Похоже, СМИ переключились на последнюю новость - некую семью из Висконсина, которая три года держала свою семнадцатилетнюю дочь взаперти в подвале, и никто об этом не знал. Даже соседи! У них было три младшие дочери, которые ходили в школу, как и все остальные дети, у них были друзья и все такое, но никто даже не знал о существовании этой девочки. Разве это не удивительно! Они били ее током, жгли электрическим утюгом, стреляли в нее из пневматического пистолета, выбивали зубы молотком, в общем, делали с ней жуткие вещи.
Невольно задумываешься, чем бедный ребенок заслужил все это, верно?
Они были набожными баптистами. Но разве не все мы такие?
Во всяком случае, это помогло отвлечь от меня всеобщее внимание. Я почти готова написать этой девушке письмо, понимаешь, о чем я?
"Спасибо, что отвлекла на себя этих назойливых газетчиков. Извини за выбитые зубы!" (Хa!)

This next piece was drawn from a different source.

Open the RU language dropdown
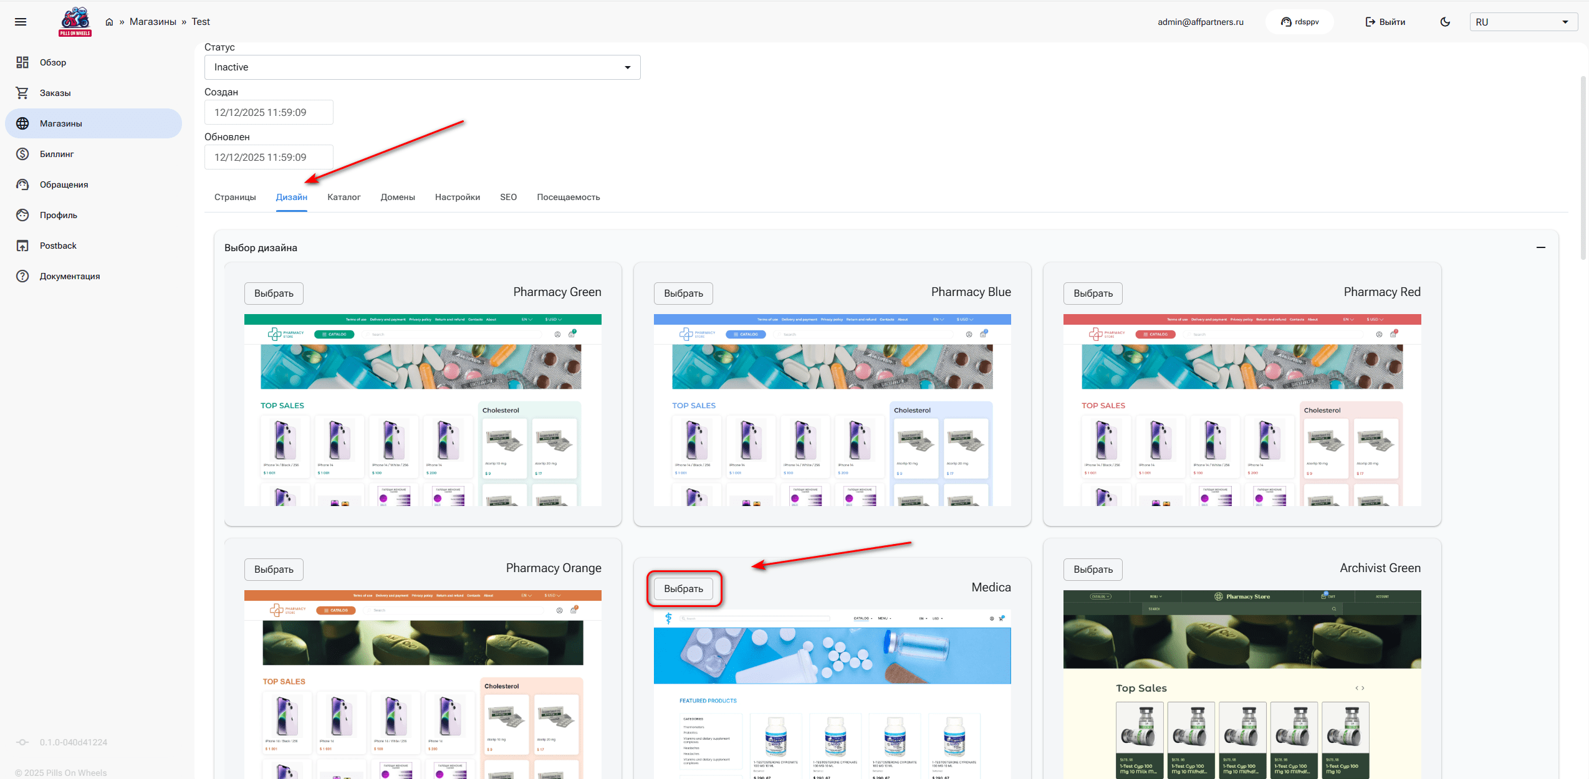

Но, если серьезно, я хочу поблагодарить тебя, Хэнди, от всего сердца. Твоя подруга Лори просто замечательная. Мы постоянно разговариваем, обычно за кружкой пива или двумя-тремя после работы, о моем прошлом, об Оуэне, о тюрьме и о тебе... И теперь я больше, чем когда-либо знаю, что то, что ты сделал со своей девушкой Сьюзи, это просто от чисто мужской страсти, ты не отвечал за свои действия. Ни в коем случае. Если кто-то и виноват, так это она. Присяжные просто ошиблись.
Лори любит тебя как брата, и я тоже. Может, когда ты выйдешь на свободу - а ты выйдешь, несмотря на то, что говорят тебе твои глупые адвокаты, - мы сможем устроить что-нибудь более... э-э-э, братское? Например, секс втроем? Ты хочешь этого? Держу пари, очень хочешь!
В любом случае, мы обе посылаем тебе много любви и объятий.
Всегда твоя,
Шерри
ГЛАВА 9
Джозеф так и не вышел из тюрьмы, но через три месяца она встретила Арлисса в цветочном магазине, а затем в тот же вечер они с ним сидели в баре "Логово Льва", хотя желтые розы он покупал для своей девушки, чтобы загладить вину за то, что утром перед уходом на работу назвал ее "сукой". Она сказала ему, что желтый цвет означает сожаление.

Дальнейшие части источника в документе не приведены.